Возле самых заградительных буев, метрах в сорока от берега, Гордон отбирал у Руфи надувной мяч в виде глобуса, Диана ему помогала, Берт и Клэр в меру сил мешали. День стоял душный и влажный, страшно хотелось спать. Вчера допоздна выпивали в номере у Митчеллов, Марк рассказывал анекдоты, зачем-то ввязался в спор об Уотергейте, ушел, заснул, а минут через десять к нему уже постучалась встревоженная Клэр — известить о приступе астмы у соседа-дантиста. Застал Марк жизнерадостного мистера Файфа постаревшим лет на двадцать, накрытым до подбородка крахмальной простыней, уставившим тусклые глаза в потолок, на желто-бурые подтеки и потрескавшуюся штукатурку. Растерянная миссис Файф, заполнив могучим телом хилое гостиничное кресло, вертела в руках аэрозольный баллончик с лекарством. До самого приезда «скорой помощи» Марк авторитетно разъяснял страдальцу, что приступ, разумеется, аллергический, виновата пыльца сочинских магнолий, бывало такое с его туристами сто раз, «да что далеко ходить — в позапрошлой группе был точно такой случай...». Агата, кивая, несла какую-то чушь о недавней эпидемии сенной лихорадки во Флориде, Клэр поправляла больному подушку, приговаривая, что умеет, приходилось и в больнице сиделкой работать. И, возможно, так и помер бы бедный американец, если б не передовая советская медицина. Деловитый врач с торчащей из кармана халата пачкой «Беломора» дал ему кислорода из брезентовой подушки, сестра закатила в задницу порядочный укол — и зарозовели щеки мистера Файфа, и губы раздвинулись в облегченной улыбке.

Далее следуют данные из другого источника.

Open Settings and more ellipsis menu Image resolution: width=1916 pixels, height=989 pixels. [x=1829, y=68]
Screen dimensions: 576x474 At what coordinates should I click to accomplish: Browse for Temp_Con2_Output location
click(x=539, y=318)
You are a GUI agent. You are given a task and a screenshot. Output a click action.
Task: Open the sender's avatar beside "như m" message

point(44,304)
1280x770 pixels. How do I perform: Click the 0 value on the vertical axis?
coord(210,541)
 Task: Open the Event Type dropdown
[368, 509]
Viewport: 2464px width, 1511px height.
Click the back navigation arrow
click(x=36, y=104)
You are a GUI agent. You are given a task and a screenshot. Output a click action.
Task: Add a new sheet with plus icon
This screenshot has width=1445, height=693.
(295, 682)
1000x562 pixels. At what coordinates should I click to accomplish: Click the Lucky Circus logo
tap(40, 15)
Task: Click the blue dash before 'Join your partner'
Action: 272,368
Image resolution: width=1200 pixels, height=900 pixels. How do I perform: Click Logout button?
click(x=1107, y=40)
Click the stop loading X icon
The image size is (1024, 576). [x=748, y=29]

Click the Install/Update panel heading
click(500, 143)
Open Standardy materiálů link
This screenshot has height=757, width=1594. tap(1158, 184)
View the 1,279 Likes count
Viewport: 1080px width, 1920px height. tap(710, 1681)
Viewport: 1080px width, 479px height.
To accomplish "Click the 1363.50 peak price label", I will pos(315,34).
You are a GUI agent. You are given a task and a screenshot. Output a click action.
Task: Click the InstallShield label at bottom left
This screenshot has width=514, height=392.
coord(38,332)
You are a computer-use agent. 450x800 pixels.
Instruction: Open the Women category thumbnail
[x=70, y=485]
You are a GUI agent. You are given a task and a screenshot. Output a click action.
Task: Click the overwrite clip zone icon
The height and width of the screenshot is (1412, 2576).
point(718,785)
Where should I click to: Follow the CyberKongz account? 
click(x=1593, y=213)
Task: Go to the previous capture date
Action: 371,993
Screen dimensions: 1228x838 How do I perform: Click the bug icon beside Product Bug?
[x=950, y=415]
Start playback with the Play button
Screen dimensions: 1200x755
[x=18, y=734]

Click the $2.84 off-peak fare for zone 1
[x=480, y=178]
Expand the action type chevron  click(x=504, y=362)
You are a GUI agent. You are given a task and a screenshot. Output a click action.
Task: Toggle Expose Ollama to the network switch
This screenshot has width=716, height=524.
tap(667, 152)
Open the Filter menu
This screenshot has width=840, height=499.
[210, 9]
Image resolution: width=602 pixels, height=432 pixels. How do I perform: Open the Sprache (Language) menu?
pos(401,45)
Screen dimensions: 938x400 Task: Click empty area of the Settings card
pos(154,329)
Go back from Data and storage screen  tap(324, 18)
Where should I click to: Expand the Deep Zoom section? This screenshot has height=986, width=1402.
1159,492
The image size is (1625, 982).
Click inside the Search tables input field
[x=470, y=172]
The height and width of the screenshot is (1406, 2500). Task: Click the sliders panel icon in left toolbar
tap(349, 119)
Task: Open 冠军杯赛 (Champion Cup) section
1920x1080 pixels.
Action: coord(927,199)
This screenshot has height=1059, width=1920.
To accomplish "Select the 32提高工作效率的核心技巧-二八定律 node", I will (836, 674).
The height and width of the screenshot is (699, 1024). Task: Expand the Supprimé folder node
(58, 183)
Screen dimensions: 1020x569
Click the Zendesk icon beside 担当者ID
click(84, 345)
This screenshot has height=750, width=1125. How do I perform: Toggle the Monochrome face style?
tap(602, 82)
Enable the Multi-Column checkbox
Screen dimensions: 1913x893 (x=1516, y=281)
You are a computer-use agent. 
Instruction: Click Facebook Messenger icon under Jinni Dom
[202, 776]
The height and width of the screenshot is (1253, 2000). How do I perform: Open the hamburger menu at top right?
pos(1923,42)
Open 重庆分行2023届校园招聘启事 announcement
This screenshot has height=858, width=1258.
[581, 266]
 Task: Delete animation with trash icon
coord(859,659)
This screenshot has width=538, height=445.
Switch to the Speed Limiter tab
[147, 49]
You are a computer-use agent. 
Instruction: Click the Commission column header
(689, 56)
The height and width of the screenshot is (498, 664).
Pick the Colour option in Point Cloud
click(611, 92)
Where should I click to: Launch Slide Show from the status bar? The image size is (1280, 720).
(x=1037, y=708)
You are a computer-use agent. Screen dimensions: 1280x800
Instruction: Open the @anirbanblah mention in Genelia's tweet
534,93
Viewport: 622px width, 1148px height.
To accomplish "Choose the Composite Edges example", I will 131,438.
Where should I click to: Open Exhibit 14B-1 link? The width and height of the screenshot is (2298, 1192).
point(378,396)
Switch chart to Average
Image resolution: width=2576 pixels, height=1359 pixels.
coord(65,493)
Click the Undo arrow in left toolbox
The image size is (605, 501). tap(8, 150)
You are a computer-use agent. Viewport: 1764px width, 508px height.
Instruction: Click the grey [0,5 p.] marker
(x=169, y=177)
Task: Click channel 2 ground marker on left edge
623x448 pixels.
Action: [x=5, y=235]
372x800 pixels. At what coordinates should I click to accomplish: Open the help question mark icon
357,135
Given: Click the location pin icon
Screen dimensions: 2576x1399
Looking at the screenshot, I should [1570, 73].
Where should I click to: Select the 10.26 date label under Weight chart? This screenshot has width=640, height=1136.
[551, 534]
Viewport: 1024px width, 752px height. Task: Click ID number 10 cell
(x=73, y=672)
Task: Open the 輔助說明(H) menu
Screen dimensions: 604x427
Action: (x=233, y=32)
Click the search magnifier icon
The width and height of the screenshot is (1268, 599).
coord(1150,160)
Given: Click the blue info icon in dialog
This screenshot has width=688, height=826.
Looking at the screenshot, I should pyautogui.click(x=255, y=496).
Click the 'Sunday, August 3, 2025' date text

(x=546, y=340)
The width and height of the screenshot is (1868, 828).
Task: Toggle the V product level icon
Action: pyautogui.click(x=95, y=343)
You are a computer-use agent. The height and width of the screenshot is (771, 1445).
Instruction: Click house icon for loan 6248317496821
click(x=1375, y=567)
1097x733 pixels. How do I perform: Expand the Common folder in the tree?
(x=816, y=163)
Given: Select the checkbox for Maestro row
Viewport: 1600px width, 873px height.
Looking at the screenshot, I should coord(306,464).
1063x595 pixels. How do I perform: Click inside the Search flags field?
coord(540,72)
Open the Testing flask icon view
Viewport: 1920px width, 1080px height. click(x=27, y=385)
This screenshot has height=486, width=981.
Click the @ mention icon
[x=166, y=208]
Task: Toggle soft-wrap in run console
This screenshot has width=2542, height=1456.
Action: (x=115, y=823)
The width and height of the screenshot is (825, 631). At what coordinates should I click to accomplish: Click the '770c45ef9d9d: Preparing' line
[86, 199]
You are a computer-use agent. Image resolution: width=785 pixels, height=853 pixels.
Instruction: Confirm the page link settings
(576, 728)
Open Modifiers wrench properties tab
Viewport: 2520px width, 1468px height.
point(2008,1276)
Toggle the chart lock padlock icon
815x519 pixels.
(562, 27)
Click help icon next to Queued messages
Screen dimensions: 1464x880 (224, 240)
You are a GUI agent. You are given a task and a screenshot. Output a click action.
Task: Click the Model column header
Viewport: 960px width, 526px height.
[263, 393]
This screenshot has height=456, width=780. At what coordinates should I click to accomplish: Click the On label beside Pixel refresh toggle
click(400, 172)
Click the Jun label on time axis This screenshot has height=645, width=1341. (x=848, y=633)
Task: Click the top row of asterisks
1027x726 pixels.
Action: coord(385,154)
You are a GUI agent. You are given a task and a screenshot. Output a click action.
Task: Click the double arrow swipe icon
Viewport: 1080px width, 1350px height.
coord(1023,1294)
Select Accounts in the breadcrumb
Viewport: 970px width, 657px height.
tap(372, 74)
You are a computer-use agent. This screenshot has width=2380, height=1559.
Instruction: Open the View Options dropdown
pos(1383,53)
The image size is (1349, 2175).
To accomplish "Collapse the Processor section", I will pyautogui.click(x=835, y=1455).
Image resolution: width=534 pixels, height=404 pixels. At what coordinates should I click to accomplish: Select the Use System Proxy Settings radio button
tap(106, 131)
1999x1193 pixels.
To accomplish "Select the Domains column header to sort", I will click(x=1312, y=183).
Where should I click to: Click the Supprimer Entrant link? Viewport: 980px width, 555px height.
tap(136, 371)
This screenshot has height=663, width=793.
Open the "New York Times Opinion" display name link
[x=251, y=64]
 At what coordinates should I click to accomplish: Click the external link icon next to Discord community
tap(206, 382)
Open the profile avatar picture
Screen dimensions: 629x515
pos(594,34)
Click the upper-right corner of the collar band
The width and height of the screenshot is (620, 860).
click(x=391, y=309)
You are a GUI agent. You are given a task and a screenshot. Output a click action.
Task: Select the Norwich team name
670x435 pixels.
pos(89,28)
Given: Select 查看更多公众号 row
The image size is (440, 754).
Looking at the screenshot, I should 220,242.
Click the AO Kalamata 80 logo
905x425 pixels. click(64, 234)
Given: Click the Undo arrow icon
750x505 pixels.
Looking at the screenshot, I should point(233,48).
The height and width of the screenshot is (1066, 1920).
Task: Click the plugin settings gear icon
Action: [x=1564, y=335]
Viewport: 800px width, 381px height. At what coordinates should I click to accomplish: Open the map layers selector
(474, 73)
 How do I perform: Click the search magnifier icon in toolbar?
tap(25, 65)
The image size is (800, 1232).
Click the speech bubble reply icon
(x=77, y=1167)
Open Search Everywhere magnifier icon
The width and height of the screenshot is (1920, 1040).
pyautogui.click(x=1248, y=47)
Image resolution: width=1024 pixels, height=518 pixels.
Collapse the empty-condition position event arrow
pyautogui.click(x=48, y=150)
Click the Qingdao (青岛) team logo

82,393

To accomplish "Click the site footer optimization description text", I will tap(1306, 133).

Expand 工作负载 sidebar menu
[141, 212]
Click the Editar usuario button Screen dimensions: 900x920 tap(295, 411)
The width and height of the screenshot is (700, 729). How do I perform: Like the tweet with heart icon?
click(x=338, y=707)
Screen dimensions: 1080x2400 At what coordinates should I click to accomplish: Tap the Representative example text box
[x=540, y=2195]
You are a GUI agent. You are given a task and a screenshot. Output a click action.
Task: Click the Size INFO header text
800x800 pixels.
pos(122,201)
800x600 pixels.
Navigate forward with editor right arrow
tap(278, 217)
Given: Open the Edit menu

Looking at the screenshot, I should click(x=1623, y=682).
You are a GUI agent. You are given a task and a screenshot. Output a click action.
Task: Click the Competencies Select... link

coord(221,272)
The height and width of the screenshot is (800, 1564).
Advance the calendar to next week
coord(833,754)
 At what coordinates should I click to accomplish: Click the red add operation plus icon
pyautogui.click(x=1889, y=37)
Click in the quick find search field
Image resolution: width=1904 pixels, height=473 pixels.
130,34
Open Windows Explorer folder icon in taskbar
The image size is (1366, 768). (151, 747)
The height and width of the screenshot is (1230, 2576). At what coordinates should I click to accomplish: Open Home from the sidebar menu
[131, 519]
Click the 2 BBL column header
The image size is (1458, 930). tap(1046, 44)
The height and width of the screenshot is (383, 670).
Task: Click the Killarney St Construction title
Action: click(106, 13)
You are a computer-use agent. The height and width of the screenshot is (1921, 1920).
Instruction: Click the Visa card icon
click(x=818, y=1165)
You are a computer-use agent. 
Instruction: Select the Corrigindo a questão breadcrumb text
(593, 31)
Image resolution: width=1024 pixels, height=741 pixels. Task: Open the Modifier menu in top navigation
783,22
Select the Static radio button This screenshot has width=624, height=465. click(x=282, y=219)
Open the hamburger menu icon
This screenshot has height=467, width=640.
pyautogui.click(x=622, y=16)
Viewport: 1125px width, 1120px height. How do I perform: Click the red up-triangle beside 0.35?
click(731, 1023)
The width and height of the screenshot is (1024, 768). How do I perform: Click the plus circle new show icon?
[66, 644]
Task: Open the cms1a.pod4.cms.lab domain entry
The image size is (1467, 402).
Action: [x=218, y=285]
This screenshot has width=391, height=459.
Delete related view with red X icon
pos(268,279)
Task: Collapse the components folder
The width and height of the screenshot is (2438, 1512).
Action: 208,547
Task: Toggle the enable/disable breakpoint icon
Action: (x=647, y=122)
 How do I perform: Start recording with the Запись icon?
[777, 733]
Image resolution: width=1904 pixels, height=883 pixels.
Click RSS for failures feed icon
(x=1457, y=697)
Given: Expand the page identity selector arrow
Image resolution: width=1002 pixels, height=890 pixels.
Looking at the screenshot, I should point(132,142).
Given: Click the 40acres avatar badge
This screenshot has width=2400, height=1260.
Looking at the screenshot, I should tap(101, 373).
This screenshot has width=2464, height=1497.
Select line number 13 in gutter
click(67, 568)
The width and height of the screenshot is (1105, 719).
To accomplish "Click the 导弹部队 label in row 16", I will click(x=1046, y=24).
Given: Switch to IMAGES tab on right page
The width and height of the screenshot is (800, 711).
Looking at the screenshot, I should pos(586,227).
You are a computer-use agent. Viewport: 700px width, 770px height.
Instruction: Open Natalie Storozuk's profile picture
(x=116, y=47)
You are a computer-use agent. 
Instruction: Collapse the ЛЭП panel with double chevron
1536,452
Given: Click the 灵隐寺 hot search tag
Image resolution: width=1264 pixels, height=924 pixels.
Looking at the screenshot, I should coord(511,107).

«Что им можно дать, Марк? — забеспокоилась Агата, когда врач с сестрой принялись неловко раскланиваться.—У нас страховка... Блю Шилд... Она здесь признается?» Марк шепнул что-то по-английски ей, что-то по-русски — медикам. В результате его киссинджеровских усилий Агата извлекла из недр чемодана, а гости, смущаясь, взяли какие-то зажигалки, колготки и шариковые ручки. Беспокойная выпала ночь, беспокойная.